Since late April warm weather has lowered Central Oregon’s snowpack to 48% of normal, a steep drop from just a month ago when snowpack in the region was 115% of normal, according to Julie Koeberle, a snow hydrologist with the Natural Resources Conservation Service of Oregon.
“Since we experienced rapid melt, it could lead to not only lower stream flows sooner in the season, but earlier drying of soils, which could mean earlier fire season,” Koeberle said Wednesday.
Fire danger in Central Oregon was listed as moderate Wednesday, according to the U.S. Department of Agriculture website.
“The fire potential increases as we dry out, and if it continues to be hot, dry and windy, we will see fire continue to spread,” said Alex Robertson, fire and aviation staff officer with Central Oregon Fire Management Service.
“Just because we had a significant winter does not mean we can be careless in any way, shape or form,” he said.
In addition to fire danger, an early snowmelt can also affect the quality of hiking trails and dirt roads enjoyed by outdoor enthusiasts, as mud pits can rapidly become rutted by overuse.
“The rapid snowmelt is freeing up recreation areas, including roads and trails, but at this point we are still in the mud,” said Kassidy Kern, a spokesperson for the U.S. Forest Service. “Those soft areas will become rutted, and we don’t want to create extra work for people who repair trails due to the ruts.”
The Forest Service advises trail visitors to hike, bike and ride horses along the lower elevation trails to the east and south of Bend until higher elevation mountain trails dry out.
The heavy snowfall that swept over Central Oregon left a thick enough base at Mt. Bachelor to keep the mountain open until May 26. Snow depth is 56 inches at West Village and 97 inches at midmountain.
“The rate of melt has been faster than average, but not unprecedented,” Drew Jackson, director of marketing and communications for Mt. Bachelor, said Wednesday.
Jackson called the accelerated spring melt a “welcome development” for the ski area, as it can launch summer biking operations during the winter season finale.

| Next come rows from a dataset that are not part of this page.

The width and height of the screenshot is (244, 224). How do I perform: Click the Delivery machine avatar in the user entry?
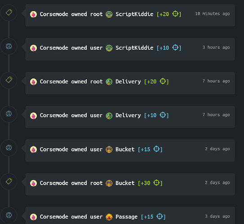tap(109, 116)
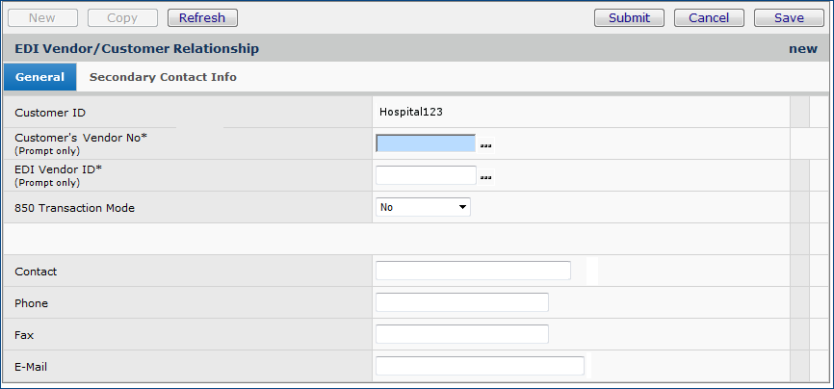The image size is (834, 389).
Task: Click the "new" status label
Action: click(802, 48)
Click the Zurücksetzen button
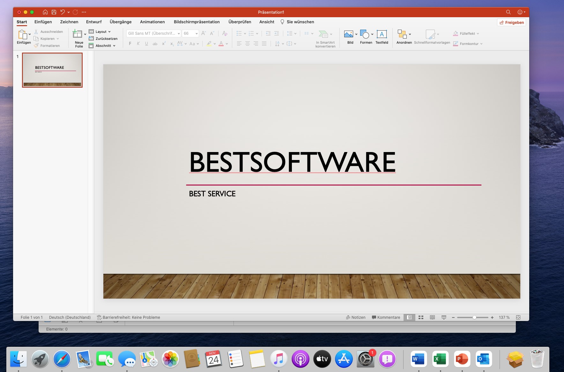564x372 pixels. coord(103,39)
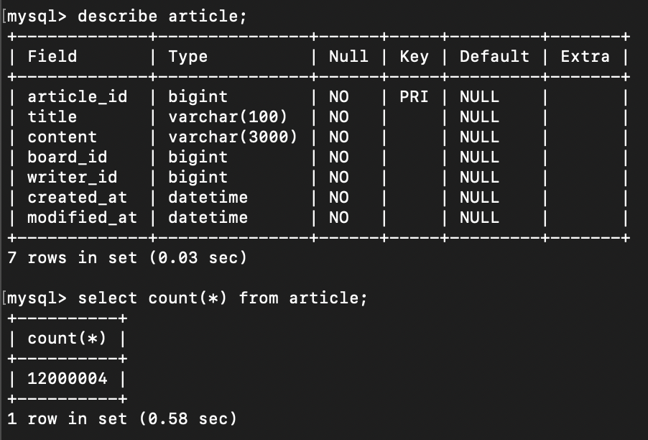Click the 12000004 count result
648x440 pixels.
pos(68,379)
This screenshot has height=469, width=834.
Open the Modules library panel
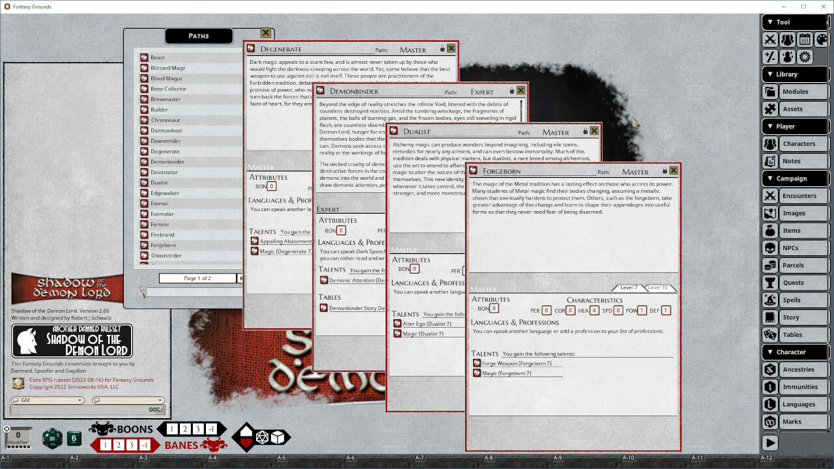794,91
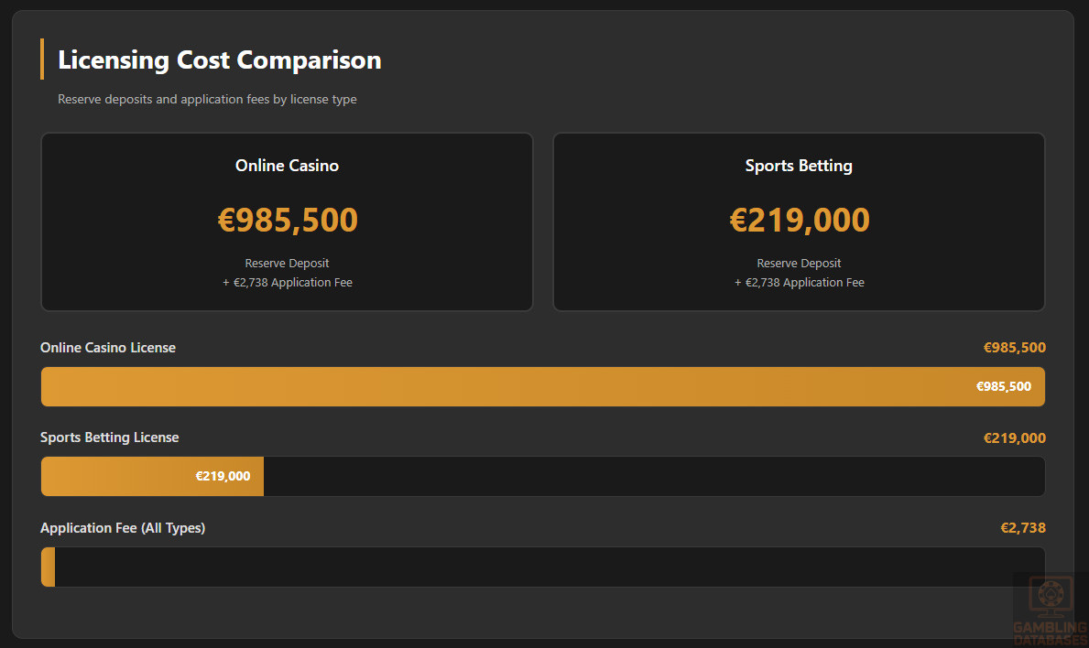Click the large €985,500 amount in Online Casino card
The image size is (1089, 648).
[x=288, y=221]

“Had the weather not been sunny and warm recently, we likely would not have been able to offer biking and skiing together that weekend,” he said.
Snowpack in other parts of the state has held at higher levels. Lake County and Goose Lake basins have the highest snowpack in the region at 117% of normal Wednesday, said Koeberle.
Beneficiaries of the rapid snowmelt include Central Oregon reservoirs, notably Prineville Reservoir, which is at 100% capacity. Ochoco Reservoir stands at 85% full, and Crescent Lake is at 74% full. Wickiup, 17 miles west of La Pine, is recovering from near-empty conditions in November and now stands at 63% capacity but is already declining.
“Central Oregon irrigators should be in fairly good shape with careful water management,” said Kyle Gorman, region manager for the Oregon Water Resources Department.
The most impacted irrigator group is North Unit Irrigation District near Madras, whose supply comes from Wickiup Reservoir, Gorman said.
Urban areas are unlikely to see water restrictions this year, said Gorman, overseer of three of the 21 watermaster districts in Oregon.
“The city supply should be ample this season. They have systems built in to accommodate shortages, if necessary, and have backup systems for redundancy,” he said.